Stored data entries
☆ ☆ ☆ ☆ ☆ ☆ ☆

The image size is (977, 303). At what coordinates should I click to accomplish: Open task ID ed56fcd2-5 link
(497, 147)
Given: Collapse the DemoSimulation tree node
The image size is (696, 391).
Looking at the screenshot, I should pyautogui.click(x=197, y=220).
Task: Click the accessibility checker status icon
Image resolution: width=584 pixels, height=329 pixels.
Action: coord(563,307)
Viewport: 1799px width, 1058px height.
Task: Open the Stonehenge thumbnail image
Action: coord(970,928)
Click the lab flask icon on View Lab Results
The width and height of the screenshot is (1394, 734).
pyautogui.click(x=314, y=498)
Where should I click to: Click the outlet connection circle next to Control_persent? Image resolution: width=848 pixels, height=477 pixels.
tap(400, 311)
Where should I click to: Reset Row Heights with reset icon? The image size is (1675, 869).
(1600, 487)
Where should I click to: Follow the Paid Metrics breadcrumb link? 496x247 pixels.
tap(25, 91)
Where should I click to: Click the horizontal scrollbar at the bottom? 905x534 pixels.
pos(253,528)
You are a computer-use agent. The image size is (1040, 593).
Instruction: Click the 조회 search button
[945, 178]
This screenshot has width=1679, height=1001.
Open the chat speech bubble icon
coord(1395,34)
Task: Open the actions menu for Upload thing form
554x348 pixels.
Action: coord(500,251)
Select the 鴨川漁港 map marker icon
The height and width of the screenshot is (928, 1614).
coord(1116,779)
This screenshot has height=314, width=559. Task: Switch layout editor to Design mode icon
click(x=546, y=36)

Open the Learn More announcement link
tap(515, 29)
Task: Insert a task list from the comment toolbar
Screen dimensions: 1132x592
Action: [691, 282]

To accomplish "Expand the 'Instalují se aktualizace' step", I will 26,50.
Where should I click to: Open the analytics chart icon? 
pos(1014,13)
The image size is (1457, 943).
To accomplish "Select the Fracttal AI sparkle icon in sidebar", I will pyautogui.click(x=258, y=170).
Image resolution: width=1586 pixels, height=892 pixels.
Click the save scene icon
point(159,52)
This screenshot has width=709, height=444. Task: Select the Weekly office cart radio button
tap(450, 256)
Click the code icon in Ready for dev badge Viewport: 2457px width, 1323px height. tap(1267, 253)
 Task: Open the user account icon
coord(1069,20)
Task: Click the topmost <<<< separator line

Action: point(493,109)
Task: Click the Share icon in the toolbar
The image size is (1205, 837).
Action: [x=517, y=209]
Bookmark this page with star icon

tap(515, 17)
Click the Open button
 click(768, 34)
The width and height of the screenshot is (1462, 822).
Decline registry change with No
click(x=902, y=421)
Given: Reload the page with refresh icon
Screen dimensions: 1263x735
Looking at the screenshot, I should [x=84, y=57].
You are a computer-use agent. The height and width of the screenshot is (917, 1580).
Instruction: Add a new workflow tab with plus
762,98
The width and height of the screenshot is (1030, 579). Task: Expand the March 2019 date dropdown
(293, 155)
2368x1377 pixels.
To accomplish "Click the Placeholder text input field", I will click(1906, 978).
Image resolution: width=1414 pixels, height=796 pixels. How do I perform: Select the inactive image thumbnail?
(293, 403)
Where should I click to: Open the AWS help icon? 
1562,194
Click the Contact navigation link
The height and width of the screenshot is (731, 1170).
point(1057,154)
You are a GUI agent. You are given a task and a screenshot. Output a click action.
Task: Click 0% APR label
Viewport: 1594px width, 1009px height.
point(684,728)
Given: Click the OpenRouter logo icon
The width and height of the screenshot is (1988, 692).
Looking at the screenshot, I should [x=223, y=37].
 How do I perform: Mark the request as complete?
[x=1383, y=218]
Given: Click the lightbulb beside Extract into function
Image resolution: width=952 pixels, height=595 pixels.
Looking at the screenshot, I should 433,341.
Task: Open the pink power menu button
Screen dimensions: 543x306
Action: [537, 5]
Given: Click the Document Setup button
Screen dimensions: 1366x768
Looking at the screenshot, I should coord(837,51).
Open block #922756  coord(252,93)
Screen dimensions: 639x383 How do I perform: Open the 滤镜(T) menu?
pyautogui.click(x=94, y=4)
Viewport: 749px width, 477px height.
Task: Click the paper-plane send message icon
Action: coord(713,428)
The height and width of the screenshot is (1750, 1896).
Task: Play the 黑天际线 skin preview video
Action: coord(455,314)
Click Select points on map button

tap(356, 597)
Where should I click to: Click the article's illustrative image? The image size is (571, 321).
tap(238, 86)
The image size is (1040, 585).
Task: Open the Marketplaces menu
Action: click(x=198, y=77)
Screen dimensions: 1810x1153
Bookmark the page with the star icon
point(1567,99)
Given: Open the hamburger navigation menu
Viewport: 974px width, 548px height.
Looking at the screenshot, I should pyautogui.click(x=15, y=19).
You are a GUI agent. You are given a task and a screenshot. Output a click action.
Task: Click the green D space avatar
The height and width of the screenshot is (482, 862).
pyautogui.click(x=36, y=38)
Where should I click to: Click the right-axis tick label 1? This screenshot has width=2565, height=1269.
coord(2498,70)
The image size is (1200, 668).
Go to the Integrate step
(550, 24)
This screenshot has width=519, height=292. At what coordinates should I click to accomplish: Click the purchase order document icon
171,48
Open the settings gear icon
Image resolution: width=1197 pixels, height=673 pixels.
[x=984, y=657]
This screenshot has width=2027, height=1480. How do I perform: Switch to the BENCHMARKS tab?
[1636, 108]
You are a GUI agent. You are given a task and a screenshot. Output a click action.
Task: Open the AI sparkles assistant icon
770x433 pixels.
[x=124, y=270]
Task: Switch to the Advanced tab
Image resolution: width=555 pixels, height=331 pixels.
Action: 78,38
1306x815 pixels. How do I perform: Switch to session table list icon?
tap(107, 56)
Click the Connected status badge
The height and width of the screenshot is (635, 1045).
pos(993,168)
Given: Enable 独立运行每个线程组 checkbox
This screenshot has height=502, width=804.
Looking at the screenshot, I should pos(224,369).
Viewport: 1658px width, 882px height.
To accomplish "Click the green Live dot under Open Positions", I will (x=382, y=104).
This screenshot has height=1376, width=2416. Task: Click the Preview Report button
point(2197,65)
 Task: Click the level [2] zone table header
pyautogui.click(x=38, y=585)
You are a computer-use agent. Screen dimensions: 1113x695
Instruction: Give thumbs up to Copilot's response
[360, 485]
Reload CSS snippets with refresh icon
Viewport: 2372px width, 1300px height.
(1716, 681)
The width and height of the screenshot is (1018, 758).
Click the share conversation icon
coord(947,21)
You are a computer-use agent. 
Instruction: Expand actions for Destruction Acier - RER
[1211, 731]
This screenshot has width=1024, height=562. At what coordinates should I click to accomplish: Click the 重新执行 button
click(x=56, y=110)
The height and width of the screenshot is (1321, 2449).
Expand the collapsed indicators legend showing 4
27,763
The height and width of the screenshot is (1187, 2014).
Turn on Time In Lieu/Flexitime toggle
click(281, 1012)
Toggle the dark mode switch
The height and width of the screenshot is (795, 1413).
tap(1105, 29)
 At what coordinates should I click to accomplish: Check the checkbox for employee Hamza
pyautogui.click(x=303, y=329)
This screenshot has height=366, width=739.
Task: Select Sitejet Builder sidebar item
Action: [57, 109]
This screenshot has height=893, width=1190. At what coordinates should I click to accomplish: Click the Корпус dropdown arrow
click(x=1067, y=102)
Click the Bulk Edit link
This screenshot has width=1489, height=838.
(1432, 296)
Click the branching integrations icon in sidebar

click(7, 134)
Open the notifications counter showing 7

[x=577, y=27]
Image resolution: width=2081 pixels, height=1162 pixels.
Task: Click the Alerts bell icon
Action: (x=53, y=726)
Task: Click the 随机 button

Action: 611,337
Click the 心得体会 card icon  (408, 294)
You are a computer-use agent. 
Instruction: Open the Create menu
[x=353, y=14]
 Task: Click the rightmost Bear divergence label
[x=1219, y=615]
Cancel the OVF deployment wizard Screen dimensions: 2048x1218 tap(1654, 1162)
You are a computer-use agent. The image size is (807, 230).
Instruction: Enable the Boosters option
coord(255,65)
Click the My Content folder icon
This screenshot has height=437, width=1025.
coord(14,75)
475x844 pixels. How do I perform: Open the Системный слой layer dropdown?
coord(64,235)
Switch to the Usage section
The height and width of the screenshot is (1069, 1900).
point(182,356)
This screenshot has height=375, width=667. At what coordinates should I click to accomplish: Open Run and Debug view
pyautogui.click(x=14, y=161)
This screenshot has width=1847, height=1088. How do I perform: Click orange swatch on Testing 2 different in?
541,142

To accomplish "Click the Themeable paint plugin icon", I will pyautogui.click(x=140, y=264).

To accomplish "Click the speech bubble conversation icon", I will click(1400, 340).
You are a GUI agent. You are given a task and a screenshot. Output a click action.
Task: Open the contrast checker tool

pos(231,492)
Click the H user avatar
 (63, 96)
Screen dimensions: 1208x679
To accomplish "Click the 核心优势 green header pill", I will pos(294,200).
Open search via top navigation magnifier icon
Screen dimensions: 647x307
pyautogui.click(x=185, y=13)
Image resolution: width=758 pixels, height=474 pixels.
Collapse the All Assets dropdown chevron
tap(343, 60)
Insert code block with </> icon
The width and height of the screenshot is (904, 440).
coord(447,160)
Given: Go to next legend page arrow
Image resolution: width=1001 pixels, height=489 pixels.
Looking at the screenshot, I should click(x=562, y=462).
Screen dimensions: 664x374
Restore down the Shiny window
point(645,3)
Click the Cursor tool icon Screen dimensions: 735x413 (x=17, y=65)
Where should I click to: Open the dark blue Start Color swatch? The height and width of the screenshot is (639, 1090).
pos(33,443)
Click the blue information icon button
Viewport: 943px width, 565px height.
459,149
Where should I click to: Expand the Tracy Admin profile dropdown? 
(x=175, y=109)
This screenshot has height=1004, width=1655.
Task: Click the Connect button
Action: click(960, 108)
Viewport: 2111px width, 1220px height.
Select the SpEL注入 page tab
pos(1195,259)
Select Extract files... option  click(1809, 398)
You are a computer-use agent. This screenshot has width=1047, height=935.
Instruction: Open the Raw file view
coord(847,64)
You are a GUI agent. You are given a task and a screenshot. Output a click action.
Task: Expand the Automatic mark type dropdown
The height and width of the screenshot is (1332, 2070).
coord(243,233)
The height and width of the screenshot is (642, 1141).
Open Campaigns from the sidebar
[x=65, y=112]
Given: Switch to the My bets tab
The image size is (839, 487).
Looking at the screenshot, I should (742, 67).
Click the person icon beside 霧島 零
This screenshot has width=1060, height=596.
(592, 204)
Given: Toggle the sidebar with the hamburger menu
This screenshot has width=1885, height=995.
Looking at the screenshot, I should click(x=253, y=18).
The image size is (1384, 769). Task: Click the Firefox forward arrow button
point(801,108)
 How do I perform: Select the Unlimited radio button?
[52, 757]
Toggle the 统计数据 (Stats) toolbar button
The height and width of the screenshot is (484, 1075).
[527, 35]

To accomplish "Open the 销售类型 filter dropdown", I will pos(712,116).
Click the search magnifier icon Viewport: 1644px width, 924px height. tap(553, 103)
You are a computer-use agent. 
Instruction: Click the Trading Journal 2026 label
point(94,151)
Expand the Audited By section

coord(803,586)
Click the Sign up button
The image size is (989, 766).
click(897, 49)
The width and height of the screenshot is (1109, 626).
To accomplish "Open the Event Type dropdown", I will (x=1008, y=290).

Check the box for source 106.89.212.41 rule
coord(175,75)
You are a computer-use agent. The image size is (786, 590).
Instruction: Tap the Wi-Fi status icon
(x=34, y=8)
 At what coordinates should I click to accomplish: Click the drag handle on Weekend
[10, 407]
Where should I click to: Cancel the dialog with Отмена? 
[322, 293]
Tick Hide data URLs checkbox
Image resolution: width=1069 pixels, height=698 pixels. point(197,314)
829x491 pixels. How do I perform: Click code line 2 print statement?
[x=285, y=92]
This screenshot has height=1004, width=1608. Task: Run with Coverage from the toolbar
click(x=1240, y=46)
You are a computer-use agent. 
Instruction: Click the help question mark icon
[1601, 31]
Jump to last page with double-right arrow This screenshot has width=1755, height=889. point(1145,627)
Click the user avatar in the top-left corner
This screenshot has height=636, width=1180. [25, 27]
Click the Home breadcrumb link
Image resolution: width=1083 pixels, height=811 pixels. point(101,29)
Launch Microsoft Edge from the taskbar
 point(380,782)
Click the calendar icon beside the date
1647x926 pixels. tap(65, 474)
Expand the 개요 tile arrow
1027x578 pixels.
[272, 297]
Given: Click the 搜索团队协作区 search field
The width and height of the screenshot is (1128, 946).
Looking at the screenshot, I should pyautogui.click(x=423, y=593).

☆ ☆ ☆ ☆ ☆ ☆ ☆

> **What is needed**
Across the records above, count the lines holding "field" and reply with that number alone.

> **Written solution**
2